Media brutally applies politically aligned pro and con arguments to accelerate wars “Over-There”. It is exhausting, leaving us little desire for any deeper understanding. Issues are so competitively focused that anything lacking alignment with an immediate political agenda lies deliberately ignored or worse, hidden. We pull out credit cards seeking to purchase brief moments of ice cream joy. We will pay later.
However, scratching the surface ever so slightly across global economics reveals very clear links. They are found, operating throughout the dark, global, financial web. A silent but deadly competition is being fought with corporate money and government policies. WWIII is not about politics, religion, or defending freedom. It is about the buying and selling of precious, finite natural resources. It is about, water.

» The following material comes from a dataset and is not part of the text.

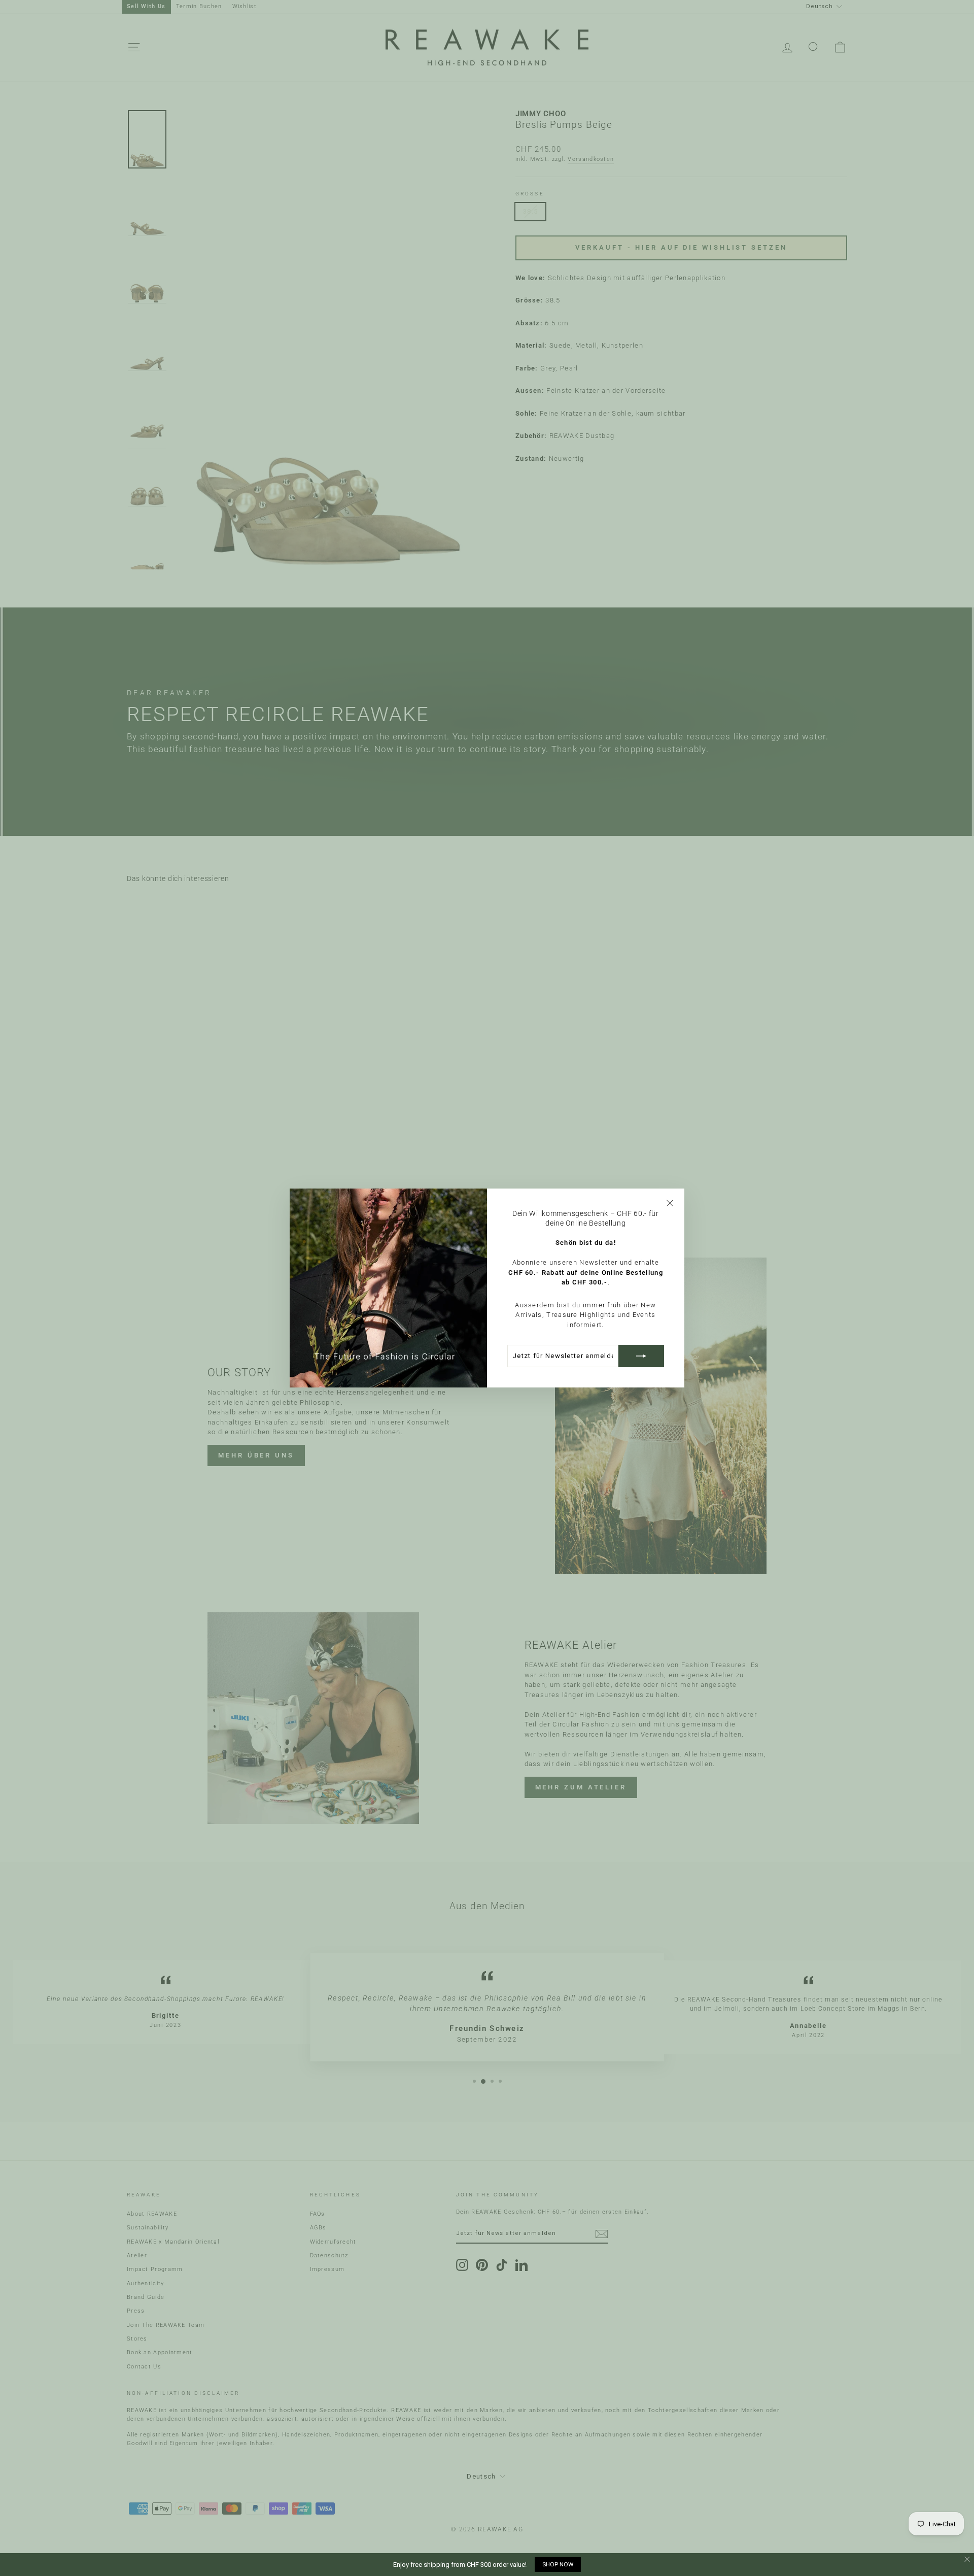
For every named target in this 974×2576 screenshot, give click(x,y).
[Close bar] (967, 2559)
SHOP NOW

For over 15 years, countries including Saudi Arabia, the UAE, China, and the US have been quietly investing and buying up agricultural lands in 3rd world countries like; Thailand, Vietnam, and Cambodia. Of course, if your country is a designated desert this seems like a fair exchange of resources. But is that what is really happening here?
As selective, geographical populations continue to rise, securing permanent access to fertile land and reliable freshwater has become a critical and global issue. This has led to a surge in massive foreign land acquisitions, often referred to as “land grabs,”. They are primarily funded by large corporations and investors seeking to secure food supplies through the purchasing of viable agricultural lands from local farmers. Yes, those same farmers blocking the road to work these past months. Your farmers.
Initially, these purchases were promoted as mutually beneficial partnerships between the local communities and foreign investors. Oddly, these land deals often come paired with a more sinister directive that includes the “grabbing” and control of freshwater reserves.
The global “land trade” has seen a significant rise since the 2007 food price crisis and the financial crash of 2008 prompted further concerns about potential future resource shortages. Statistics show that competitive “land grabbing” between wealthy countries rapidly accelerated. First-world countries and their corporations quietly adjusted military positions to protect supply lines while equally cementing possession of the vital resources they needed. WWIII was already set in place through global financial boardrooms.
Countries including the US, China, and Saudi Arabia rapidly increased their spending to acquire valuable farmland abroad, motivated by a desire to ensure their own food security while reducing reliance on water-intensive agriculture within their own borders. A “keep-ours-untouched” policy while raiding and maximizing the use of natural resources acquired through foreign “land grab” purchases. Observers who seek to raise concerns around the ethical implications of these land grabs, (particularly in cases where local populations are displaced or coerced into selling their land without fair compensation) are largely ignored with voices lost in the intersecting streams of financial profits.
Clarity on the connections between “land grabs” and “water grabbing” is crucial to not only understanding global politics and wars, but for recognizing the deep and connecting links between “Over-There” and, over here. To name it for what it is. A global water war. In essence, land-grabs often directly translate to acquiring all of the freshwater resources associated with it. It’s like buying a pregnant pig. You pay for the pig with a bonus of piglets. Once the pig has been sold, the farmer loses all access.